Related: Wearable tech to look out for in 2015
Mad Catz L.Y.N.X. 9
The Mad Cat L.Y.N.X. 9 controller is aimed at phones and tablets, but works on PCs too and is downright bonkers. It’s made of premium materials, folds into all sorts of configurations and comes with a physical keyboard. At £250/$300 it doesn’t come cheap, but we love the sheer madness of it.
Giroptic 360 Cam
Another French company with an innovative product at CES. The Giroptic 360 Cam is a relatively low-cost way of creating 360-degree video and images. Instead of having to hook loads of GoPros together and then stitch the video, with all the heavy processing that entails, the 360 Cam does it all at once. That makes it easy to create videos and stills for use with VR headsets, and the results look great. The stitches are far less pronounced than we’ve seen using other recording methods.
Oculus Rift Crescent Bay
And speaking of VR, the demo of the new version of the Oculus Rift – named Crescent Bay – was phenomenal. It transports you into the world like never before. The screen looks better and there’s now 3D audio to immerse you even more in the game world. If you haven’t tried the Rift yet, do it now.
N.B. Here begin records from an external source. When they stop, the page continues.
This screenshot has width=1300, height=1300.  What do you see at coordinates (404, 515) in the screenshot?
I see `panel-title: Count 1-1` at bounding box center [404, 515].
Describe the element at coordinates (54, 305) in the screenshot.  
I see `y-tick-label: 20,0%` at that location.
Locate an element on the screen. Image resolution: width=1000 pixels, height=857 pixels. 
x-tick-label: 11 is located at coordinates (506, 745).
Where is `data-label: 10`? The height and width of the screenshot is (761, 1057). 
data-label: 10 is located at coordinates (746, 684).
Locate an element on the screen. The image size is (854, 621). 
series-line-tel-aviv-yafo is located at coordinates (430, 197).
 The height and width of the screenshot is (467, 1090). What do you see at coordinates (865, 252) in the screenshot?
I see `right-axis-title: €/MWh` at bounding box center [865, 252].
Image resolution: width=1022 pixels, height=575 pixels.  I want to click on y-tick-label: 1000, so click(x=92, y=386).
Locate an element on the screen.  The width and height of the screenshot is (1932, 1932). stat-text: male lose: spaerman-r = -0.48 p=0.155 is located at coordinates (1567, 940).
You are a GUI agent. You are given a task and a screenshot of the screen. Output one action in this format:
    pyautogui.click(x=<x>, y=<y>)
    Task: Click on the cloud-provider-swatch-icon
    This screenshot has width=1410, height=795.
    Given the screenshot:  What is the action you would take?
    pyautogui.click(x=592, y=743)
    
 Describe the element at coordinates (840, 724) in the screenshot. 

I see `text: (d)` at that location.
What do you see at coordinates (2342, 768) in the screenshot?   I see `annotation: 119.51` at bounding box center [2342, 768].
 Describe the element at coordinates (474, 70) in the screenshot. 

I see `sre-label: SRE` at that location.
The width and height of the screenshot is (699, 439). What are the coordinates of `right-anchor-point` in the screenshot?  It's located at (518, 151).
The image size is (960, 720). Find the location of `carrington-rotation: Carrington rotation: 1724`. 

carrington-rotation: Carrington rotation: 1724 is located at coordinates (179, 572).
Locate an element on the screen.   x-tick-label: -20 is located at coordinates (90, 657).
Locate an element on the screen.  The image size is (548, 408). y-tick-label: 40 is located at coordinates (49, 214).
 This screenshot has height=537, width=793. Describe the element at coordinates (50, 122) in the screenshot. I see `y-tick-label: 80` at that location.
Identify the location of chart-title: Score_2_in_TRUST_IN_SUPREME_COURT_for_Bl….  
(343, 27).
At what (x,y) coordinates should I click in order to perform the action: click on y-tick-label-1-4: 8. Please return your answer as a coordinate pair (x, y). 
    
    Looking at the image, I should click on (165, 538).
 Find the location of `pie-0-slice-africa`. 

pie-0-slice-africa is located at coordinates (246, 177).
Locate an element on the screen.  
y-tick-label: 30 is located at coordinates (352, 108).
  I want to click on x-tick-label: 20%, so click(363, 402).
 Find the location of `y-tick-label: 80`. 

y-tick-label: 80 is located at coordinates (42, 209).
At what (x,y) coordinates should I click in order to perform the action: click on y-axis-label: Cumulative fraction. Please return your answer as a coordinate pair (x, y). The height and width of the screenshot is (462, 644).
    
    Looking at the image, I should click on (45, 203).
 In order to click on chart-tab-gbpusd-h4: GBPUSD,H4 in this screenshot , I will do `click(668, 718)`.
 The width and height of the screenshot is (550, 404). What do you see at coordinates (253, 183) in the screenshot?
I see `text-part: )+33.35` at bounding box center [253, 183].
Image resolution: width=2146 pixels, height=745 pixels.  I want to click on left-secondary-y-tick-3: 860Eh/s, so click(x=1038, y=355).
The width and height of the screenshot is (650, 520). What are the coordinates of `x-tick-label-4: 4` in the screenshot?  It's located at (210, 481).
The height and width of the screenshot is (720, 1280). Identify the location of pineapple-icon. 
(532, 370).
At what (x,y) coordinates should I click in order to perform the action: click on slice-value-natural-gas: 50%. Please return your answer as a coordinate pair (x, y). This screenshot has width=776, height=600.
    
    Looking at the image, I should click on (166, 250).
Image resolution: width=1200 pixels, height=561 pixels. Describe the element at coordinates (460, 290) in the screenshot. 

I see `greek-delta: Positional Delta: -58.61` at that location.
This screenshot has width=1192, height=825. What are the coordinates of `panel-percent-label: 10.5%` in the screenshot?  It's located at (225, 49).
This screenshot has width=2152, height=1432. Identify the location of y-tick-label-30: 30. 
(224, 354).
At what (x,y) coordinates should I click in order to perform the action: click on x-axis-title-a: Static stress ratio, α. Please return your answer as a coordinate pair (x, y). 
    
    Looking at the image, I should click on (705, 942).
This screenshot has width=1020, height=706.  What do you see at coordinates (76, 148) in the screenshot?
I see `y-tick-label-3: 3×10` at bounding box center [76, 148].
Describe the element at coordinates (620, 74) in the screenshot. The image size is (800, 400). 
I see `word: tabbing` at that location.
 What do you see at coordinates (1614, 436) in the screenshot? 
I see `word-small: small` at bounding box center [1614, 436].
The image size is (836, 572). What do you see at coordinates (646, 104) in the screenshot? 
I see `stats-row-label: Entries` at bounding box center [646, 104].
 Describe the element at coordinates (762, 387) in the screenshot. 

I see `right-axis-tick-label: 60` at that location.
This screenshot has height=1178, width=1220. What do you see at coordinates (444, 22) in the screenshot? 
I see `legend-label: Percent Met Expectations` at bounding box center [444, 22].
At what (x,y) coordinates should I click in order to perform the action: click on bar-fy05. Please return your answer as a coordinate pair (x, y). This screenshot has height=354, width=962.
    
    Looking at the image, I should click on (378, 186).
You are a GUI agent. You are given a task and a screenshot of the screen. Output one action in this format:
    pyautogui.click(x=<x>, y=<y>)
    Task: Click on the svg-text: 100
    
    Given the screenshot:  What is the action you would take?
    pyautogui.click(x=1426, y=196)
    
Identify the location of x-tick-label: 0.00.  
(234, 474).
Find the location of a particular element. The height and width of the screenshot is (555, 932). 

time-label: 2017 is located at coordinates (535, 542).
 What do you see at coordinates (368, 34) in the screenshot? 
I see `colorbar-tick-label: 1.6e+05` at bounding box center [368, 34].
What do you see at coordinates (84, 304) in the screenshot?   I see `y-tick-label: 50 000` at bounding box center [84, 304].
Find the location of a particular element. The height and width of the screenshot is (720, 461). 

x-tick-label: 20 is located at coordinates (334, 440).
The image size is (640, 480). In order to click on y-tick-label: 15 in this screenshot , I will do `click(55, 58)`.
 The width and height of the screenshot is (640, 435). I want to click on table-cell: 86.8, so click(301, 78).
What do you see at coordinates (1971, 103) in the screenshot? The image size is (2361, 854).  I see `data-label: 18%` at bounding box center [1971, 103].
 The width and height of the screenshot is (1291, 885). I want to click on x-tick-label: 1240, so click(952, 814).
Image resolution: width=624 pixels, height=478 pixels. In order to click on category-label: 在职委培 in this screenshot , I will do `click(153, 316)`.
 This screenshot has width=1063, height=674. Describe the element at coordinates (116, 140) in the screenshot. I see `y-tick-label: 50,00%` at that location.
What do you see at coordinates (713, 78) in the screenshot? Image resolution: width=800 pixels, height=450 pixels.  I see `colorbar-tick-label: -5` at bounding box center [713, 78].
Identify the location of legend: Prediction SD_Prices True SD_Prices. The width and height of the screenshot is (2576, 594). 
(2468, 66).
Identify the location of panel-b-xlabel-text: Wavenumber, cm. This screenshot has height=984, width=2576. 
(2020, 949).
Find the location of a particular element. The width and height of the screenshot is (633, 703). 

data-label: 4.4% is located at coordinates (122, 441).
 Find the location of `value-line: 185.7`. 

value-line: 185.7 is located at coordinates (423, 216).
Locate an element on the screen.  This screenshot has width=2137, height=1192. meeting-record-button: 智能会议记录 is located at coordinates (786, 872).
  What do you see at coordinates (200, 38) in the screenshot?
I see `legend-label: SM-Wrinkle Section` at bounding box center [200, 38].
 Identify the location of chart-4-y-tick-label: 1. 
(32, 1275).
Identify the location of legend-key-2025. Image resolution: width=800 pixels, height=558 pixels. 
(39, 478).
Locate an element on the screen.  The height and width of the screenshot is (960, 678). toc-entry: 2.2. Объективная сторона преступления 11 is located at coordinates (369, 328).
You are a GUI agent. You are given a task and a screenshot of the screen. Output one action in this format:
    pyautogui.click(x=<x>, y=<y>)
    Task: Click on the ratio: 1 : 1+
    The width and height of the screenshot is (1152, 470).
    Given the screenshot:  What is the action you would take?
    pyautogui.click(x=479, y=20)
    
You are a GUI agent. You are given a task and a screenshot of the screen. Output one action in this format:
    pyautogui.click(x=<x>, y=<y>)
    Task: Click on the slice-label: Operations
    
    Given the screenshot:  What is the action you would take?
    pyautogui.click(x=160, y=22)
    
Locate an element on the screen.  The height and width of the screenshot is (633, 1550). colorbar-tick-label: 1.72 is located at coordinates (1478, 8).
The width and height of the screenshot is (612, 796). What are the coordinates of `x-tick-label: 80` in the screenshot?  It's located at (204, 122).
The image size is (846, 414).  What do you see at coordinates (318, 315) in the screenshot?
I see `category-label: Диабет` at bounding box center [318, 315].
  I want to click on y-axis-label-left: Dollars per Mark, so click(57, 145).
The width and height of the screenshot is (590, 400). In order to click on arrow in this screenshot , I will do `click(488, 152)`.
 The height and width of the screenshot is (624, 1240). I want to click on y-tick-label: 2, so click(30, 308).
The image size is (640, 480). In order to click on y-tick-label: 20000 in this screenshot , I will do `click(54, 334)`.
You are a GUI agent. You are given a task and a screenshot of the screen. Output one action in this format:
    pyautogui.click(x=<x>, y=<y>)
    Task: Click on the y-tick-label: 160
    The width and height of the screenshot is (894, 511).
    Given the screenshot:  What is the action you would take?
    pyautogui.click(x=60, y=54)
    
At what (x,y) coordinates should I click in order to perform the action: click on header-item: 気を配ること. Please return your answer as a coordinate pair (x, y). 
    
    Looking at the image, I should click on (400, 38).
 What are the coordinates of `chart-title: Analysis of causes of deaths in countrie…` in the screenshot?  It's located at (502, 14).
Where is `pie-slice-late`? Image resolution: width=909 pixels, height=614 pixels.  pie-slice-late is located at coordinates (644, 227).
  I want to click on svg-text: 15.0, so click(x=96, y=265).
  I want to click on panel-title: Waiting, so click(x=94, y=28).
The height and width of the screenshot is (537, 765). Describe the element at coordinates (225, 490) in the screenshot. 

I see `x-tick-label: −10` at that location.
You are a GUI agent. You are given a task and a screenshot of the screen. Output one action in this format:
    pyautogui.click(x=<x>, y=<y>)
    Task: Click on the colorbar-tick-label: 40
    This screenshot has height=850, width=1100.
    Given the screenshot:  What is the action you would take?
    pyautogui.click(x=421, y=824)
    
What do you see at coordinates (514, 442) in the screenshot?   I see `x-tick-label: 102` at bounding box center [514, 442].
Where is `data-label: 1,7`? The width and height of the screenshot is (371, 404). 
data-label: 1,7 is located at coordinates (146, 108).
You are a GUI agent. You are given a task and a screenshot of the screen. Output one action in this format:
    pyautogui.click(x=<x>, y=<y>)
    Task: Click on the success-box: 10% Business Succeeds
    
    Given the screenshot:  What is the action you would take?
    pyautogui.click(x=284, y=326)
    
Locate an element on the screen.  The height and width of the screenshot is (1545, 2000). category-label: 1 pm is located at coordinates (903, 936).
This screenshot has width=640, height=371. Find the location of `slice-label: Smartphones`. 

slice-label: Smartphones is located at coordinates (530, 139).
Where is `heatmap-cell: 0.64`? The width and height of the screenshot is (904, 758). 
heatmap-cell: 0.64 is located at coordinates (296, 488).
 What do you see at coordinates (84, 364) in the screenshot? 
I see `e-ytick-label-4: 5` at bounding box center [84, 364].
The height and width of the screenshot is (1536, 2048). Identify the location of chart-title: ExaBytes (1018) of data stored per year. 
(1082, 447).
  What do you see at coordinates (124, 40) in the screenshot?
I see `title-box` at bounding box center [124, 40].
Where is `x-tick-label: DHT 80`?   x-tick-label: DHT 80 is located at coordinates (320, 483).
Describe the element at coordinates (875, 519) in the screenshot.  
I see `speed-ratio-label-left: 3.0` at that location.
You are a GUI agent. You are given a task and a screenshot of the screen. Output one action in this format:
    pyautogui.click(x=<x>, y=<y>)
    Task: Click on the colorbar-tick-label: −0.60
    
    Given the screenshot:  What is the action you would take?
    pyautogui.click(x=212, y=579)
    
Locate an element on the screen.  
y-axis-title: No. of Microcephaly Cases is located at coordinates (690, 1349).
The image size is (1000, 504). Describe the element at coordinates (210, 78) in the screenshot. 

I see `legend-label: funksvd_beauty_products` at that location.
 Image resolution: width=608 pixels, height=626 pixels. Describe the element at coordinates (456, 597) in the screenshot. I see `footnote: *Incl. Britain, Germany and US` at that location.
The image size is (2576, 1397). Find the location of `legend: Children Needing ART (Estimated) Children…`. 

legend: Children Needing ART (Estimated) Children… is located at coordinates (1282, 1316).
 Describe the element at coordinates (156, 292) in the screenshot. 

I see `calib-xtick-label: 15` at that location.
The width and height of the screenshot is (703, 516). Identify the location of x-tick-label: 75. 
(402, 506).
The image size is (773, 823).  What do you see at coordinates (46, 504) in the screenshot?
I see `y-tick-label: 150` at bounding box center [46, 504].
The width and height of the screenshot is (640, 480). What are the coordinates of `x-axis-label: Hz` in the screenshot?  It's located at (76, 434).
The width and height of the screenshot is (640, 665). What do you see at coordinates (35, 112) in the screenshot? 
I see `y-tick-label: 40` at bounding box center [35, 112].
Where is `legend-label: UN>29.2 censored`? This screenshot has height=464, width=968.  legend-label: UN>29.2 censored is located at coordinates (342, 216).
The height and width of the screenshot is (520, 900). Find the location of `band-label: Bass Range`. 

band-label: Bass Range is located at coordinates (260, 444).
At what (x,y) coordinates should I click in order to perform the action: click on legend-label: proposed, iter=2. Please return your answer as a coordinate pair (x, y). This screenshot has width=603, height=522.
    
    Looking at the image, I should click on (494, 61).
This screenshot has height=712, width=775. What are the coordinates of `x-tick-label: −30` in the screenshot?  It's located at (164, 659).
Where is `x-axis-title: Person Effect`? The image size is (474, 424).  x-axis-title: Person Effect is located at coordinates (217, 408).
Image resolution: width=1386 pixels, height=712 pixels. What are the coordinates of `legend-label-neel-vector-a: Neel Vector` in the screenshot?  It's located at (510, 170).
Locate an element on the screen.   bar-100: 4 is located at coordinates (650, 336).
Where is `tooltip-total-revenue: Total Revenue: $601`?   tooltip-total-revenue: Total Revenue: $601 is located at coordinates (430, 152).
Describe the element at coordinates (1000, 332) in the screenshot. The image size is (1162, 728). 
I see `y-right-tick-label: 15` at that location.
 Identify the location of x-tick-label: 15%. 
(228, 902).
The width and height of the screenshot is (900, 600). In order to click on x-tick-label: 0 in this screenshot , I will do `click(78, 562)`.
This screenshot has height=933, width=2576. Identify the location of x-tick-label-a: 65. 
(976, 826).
Read more: Oculus Rift Crescent Bay hands-on
Audeze EL-8
Audeze is one of the best headphones makers around. Excellent sound quality comes at a price – £1400 for the LCD-X pair, to be precise. At CES 2015 Audeze showed off the superb EL-8 open-back and closed-back headphones, which are more affordable (although still prohibitively expensive for most). There’s no compromise to sound quality and they’re a bit smaller than previous models – all very good things for audiophiles.
Loop Pay
Not every great thing we saw at CES was a physical product. Loop Pay is one such product. It’s a wireless way of paying for products that’s far more encompassing than NFC can ever be. It uses the strip readers that credit card machines have to transfer card data via a small chip in a phone case. You can manage store cards, bank cards and anything with a magnetic strip. Plans are already afoot to embed this low-cost chip into phones. It’s a far cry from the limited Apple Pay.
Netatmo Welcome
Home security can be a sensitive subject. Most people want to feel their home is secure when they’re out and about, but no one likes the idea of 1984-style surveillance. The Netatmo Welcome is a sleek table-top smart camera that recognizes people who should be in your house and alerts you, via a smartphone app, when it detects strangers. You can even select it to ignore you if you don’t like the idea of being recorded in your own home.
Zano Drone
There were dozens of awesome drones at CES this year, but the one that impressed us most was one of the most diminutive. The Zano is a tiny drone that fits in the palm of your hand and can capture HD video. With smart tracking it can follow and shoot without requiring you to learn the nuances of controlling a drone. It even automatically avoids obstacles and returns to you when it’s low on juice. Very clever. And it looks a bit like a snowman with propellers.
There were thousands of exciting products to see and experience at CES 2015, but these 15 were the most impressive and innovative of the bunch.